■ **Requirement**:
Below are records; count how many of their lines contain the word "left" and give the number alone.

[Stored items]

━━━━━━━━

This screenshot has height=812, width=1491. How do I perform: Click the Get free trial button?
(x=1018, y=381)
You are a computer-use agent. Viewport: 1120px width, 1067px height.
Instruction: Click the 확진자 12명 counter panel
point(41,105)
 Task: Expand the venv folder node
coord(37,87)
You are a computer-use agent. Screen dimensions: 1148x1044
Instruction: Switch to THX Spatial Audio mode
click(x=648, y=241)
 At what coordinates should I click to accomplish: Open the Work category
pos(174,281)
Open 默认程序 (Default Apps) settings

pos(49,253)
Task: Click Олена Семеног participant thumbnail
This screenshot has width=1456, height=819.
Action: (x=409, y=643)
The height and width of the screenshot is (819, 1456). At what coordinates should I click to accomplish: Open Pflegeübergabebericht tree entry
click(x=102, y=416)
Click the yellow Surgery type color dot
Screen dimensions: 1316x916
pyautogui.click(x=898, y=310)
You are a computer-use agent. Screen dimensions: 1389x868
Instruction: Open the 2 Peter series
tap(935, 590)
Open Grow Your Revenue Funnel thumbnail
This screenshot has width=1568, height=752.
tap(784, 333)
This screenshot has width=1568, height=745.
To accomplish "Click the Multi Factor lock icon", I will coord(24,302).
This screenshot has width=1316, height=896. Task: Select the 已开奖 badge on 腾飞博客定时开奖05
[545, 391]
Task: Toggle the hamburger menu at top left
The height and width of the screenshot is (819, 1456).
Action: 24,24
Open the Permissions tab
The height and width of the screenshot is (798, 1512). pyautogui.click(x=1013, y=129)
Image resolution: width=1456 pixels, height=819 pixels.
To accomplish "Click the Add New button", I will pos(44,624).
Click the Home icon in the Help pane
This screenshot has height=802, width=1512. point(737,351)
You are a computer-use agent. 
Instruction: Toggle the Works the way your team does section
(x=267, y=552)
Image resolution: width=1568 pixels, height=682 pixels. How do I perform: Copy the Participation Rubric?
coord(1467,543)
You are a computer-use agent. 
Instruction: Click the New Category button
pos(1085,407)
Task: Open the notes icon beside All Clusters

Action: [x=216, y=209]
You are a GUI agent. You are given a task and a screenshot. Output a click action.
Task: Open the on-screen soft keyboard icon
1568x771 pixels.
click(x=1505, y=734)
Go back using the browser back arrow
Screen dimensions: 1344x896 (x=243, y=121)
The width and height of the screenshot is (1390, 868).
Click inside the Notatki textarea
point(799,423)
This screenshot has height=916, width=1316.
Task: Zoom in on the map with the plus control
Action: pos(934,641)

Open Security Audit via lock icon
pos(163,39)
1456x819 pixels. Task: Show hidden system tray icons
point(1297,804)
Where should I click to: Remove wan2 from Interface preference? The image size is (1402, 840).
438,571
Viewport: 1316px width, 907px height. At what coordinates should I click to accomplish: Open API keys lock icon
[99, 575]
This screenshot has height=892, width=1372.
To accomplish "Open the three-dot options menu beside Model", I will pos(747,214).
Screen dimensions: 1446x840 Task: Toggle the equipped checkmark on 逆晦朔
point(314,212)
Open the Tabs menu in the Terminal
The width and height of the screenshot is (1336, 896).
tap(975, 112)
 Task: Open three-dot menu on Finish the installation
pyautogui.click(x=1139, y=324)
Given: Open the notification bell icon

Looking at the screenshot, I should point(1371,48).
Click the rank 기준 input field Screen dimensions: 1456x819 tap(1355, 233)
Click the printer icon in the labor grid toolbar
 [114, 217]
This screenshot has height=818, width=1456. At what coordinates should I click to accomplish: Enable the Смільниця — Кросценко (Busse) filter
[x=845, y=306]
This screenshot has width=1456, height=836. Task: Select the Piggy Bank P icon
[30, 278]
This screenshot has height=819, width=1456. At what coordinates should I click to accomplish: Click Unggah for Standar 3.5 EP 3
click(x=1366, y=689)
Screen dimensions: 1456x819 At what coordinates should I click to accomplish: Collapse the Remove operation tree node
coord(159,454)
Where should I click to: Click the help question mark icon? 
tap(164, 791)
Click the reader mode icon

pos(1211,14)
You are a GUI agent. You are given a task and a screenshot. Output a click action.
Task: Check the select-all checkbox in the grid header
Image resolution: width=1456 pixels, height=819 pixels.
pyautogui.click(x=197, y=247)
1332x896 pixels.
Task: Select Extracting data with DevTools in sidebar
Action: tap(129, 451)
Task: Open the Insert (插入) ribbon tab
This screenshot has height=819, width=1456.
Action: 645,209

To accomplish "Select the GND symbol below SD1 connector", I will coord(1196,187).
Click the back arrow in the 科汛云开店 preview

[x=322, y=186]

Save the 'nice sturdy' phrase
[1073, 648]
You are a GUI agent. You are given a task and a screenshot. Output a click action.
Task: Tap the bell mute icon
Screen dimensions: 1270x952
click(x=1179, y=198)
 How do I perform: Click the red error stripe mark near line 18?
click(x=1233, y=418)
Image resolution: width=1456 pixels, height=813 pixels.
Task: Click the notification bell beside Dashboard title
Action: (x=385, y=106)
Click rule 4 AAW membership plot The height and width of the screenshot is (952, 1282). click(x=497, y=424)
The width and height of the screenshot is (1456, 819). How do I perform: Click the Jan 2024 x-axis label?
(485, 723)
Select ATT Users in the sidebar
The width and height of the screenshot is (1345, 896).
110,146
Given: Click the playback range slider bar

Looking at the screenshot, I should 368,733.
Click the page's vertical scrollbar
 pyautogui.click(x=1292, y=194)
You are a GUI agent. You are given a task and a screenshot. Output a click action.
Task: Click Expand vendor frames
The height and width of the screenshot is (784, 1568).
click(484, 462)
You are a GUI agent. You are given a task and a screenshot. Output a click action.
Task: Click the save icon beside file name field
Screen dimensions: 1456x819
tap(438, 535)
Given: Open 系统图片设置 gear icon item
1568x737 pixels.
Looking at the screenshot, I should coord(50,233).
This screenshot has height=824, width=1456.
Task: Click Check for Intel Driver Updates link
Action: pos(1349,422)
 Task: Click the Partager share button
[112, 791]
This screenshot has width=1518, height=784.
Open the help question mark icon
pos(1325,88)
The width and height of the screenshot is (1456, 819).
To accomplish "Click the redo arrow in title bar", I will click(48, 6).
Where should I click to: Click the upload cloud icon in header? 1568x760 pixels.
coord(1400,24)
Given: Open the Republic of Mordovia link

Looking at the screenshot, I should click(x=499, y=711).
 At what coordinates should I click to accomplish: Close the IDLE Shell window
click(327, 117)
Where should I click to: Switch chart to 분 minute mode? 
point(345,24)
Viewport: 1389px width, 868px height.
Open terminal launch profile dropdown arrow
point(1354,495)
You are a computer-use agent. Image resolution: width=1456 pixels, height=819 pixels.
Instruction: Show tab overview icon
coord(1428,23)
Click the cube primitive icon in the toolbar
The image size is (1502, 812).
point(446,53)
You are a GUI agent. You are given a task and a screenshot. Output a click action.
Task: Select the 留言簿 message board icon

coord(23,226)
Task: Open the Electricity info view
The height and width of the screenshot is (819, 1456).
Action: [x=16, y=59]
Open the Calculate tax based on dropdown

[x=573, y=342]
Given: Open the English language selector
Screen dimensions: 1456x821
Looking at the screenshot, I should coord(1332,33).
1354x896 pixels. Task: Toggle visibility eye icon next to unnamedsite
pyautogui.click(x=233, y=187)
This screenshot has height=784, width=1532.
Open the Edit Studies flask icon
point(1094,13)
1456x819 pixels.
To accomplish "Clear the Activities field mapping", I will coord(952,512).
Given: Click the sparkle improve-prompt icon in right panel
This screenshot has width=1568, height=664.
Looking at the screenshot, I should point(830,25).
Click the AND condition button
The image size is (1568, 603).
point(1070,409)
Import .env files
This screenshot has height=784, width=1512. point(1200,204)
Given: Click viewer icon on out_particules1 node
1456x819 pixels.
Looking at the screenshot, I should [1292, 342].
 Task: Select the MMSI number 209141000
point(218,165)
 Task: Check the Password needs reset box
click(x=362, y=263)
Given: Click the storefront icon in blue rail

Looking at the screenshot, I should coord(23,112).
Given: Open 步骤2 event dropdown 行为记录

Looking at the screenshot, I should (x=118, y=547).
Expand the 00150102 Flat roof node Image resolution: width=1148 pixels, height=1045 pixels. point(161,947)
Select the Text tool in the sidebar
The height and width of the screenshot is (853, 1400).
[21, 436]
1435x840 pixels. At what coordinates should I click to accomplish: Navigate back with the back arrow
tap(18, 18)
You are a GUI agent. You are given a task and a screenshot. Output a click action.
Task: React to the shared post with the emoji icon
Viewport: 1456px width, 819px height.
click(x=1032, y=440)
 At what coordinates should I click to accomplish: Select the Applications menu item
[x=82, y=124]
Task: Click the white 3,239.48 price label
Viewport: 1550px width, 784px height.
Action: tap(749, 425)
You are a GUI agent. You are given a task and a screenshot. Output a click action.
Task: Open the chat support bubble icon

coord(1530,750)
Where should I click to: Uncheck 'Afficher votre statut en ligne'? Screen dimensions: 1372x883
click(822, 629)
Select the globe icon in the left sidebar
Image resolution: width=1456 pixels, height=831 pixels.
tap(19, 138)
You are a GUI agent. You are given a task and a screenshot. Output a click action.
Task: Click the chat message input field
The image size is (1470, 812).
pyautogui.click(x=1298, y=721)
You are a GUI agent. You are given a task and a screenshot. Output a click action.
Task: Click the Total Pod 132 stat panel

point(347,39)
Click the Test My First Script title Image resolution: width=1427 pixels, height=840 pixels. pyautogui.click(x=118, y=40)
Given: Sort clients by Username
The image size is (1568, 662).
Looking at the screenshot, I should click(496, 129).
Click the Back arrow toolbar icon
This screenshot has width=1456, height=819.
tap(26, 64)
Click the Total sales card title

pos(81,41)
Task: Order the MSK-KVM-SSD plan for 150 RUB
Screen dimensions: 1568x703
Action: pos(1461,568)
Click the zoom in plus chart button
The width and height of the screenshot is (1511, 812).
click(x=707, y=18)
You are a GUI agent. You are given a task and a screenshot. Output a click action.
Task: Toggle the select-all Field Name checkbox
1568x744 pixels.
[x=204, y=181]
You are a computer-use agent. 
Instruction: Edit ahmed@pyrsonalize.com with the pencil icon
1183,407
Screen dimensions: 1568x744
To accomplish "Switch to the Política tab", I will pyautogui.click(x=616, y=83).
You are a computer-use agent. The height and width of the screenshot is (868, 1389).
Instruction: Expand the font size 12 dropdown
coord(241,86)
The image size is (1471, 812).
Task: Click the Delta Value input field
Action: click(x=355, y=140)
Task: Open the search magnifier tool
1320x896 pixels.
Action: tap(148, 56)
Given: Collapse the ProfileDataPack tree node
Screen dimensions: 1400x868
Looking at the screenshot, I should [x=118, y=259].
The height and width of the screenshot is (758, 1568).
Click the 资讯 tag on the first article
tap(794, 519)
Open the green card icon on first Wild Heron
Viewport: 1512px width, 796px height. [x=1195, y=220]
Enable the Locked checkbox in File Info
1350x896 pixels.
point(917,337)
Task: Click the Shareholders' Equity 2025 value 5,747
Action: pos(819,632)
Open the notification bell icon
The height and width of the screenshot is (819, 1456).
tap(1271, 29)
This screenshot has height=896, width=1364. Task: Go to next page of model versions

━━━━━━━━

■ **Solution for this task**:
2